The request
Please copy the stretch from the line containing "Screen dimensions: 308x354" through the end of the records, reproducing each line unchanged.

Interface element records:

>>>

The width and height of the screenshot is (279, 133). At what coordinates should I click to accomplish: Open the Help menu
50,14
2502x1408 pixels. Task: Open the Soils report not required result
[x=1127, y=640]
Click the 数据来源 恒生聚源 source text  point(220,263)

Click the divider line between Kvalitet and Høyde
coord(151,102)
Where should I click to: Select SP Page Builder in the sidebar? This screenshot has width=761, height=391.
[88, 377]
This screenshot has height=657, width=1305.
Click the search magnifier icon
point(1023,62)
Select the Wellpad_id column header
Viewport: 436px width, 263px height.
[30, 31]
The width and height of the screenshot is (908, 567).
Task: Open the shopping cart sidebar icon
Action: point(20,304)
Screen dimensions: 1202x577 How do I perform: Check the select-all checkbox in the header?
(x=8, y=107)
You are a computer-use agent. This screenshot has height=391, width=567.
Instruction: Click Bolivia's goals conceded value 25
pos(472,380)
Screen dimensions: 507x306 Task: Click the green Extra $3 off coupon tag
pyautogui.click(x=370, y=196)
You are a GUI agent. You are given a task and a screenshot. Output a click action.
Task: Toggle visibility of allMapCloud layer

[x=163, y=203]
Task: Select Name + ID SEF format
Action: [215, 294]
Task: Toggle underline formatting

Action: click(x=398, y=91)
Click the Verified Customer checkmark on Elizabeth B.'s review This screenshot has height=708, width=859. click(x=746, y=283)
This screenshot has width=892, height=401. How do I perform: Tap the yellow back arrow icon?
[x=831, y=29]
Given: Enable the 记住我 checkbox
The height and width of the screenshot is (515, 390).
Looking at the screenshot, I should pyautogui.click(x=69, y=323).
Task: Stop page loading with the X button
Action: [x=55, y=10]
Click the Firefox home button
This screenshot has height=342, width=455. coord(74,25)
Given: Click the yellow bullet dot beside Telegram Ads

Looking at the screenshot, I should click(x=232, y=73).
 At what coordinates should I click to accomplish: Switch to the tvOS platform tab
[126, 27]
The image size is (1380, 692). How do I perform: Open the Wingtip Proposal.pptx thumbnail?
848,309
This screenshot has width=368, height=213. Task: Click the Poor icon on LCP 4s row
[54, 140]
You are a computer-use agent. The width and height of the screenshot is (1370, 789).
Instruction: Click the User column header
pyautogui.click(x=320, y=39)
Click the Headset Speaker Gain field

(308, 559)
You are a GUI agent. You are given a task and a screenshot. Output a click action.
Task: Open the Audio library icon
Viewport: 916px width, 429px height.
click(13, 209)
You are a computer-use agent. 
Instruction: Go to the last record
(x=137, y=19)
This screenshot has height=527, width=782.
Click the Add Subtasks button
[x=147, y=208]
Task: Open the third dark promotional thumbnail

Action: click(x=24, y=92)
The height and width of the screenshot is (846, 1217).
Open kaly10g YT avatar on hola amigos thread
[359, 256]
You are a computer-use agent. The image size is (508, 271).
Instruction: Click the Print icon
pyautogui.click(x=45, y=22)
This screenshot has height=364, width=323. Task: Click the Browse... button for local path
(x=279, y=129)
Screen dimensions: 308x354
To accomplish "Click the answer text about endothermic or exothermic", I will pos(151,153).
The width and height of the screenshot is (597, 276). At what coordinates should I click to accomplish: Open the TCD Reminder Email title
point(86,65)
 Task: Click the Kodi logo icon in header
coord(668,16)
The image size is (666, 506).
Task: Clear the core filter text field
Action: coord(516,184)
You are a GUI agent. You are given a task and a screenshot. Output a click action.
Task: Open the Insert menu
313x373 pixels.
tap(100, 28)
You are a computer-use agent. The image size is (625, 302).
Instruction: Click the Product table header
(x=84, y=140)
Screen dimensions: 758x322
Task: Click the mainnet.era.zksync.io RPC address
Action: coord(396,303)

<<<

Solution for this task
Screen dimensions: 308x354
To accomplish "Click the answer text about endothermic or exothermic", I will pos(151,153).
The width and height of the screenshot is (597, 276). At what coordinates should I click to accomplish: Open the TCD Reminder Email title
point(86,65)
 Task: Click the Kodi logo icon in header
coord(668,16)
The image size is (666, 506).
Task: Clear the core filter text field
Action: coord(516,184)
You are a GUI agent. You are given a task and a screenshot. Output a click action.
Task: Open the Insert menu
313x373 pixels.
tap(100, 28)
You are a computer-use agent. The image size is (625, 302).
Instruction: Click the Product table header
(x=84, y=140)
Screen dimensions: 758x322
Task: Click the mainnet.era.zksync.io RPC address
Action: coord(396,303)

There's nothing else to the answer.